Surprisingly, the lab contains only one microscope. So how can the researchers see what is happening in their experiments? After all, they are focused on bacteria, and bacterial behavior is unobservable without the aid of a microscope. But you don’t need to see the bacteria to see how they affect their environment. The basic idea is that you can isolate a certain bacteria and place them in a chemostat — a tank that is sort of like an aquarium, but for bacteria. The chemostat keeps a stable solution that can be manipulated by the researchers: the chemostat maintains environmental homeostasis, so researchers can isolate and alter a single variable, such as the amount of nutrients in the solution, without compromising the experiment. Then by examining how the bacteria interacts with the environment, they can learn about how bacteria grow under different conditions.

In addition to a few chemostats, Nealson’s lab boasts an autoclave, a centrifuge, chromatography instruments, two spectrophotometers, and many other gadgets. If this seems like gibberish to you, then we are alike. The science laboratory is an alien environment, a Wonka-esque playground with microbes instead of candy.  

Because so many bacteria samples move through the lab, the researchers need storage space; for this, they rely upon two different kinds of freezers. One is kept at -80ºC, and is used for long-term storage. At this temperature, it is too cold for the bacteria to grow and multiply, but not cold enough to kill them. It basically freezes them in the state they were in when placed in the freezer. When Rajeev cleans the freezer, she layers five pairs of latex gloves to avoid freezer burn.

The other freezer is kept at 4ºC, and it is used for short-term preservation. It’s a walk-in freezer, about the size of a standard bedroom, and on the hot September day I spent in the lab it was rather refreshing to spend a couple minutes in there. The walls are lined with various solutions, all labeled with handwritten notes. Many of the jars appear to be filled with water, but really they are teeming with life.

All the contraptions are dedicated to studying this microbial life — it’s invisible to the naked eye, but the scientific implications are too big to ignore. Nealson’s Shewanella discovery was most important because it is the first documented bacteria that ‘breathes rock.’ This means that instead of using oxygen for respiration, as mammals do, Shewanella uses manganese.
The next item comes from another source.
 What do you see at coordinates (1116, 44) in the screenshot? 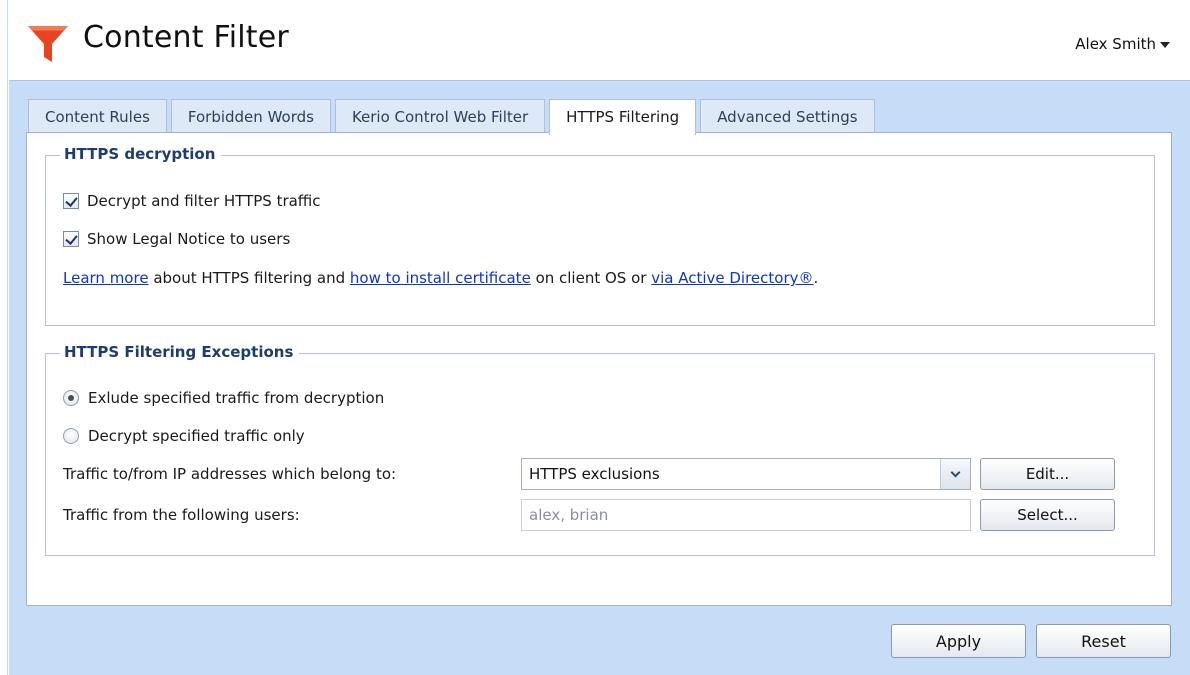
I see `user-name: Alex Smith` at bounding box center [1116, 44].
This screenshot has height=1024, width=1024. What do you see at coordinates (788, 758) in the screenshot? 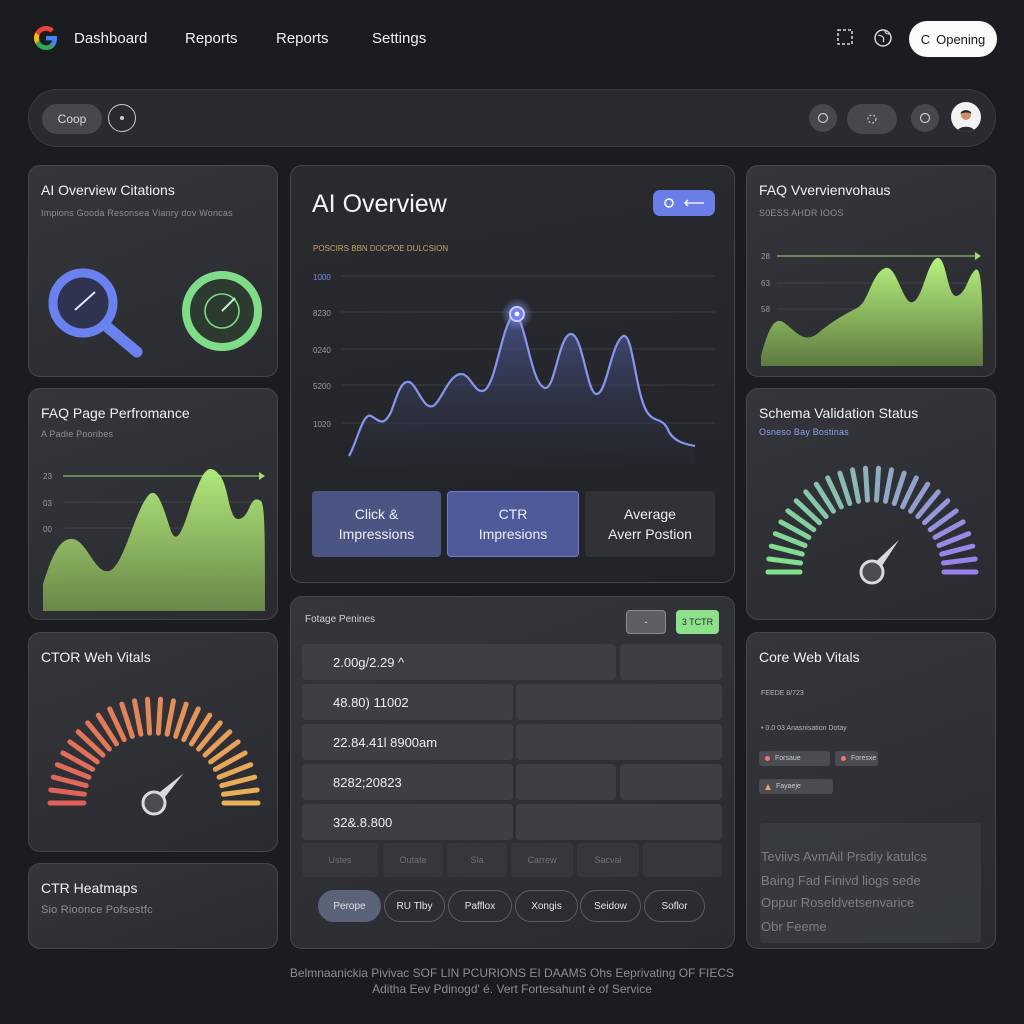
I see `badge-label: Forsaue` at bounding box center [788, 758].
It was a radical finding, and Nealson faced a large pushback from the scientific community. It goes against all conventional wisdom — “the textbooks said it wasn’t possible,” he told me. It was an uphill battle for Nealson to demonstrate his findings to the scientific community, but after years of study and many peer-reviewed papers, rock-breathing bacteria are now the focus of much scientific inquiry.

In Nealson’s lab, graduate students are studying how Shewanella and bacteria with similar breathing techniques can be used to solve environmental problems. From turning waste into water to producing energy, Shewanella has demonstrated remarkable potential to solve some of the world’s most pressing problems.

Professor Nealson is excited, and a little bummed out by the promising research. “This is an important discovery,” he says. “I wish I had discovered it earlier.”

So it goes. Scientific research is a long, arduous process. Sure, Nealson first recognized Shewanella in 1988, but we are still a ways from fully understanding how it works. Biological processes, even in simple organisms like bacteria, are incredibly complicated and require many repetitions of experiments to actually gain a sophisticated understanding. Huge discoveries in science don’t happen in an instant — they must be confirmed and re-confirmed by the scientific community at-large in order to be accepted as theory. It’s a rigorous process, one that requires a tenderness and care for your subject.

Nealson displays this tenderness when he speaks about his work. He’s sometimes called “the father of Shewanella,” and he is one proud papa. He even likes to refer to the bacteria as ‘Shewie.’ Like any father, he wants to spend time with his microbial progeny, and see it reach its full potential.

Hopefully, he will still be around to see Shewie’s graduation — from impossible discovery, to textbook example.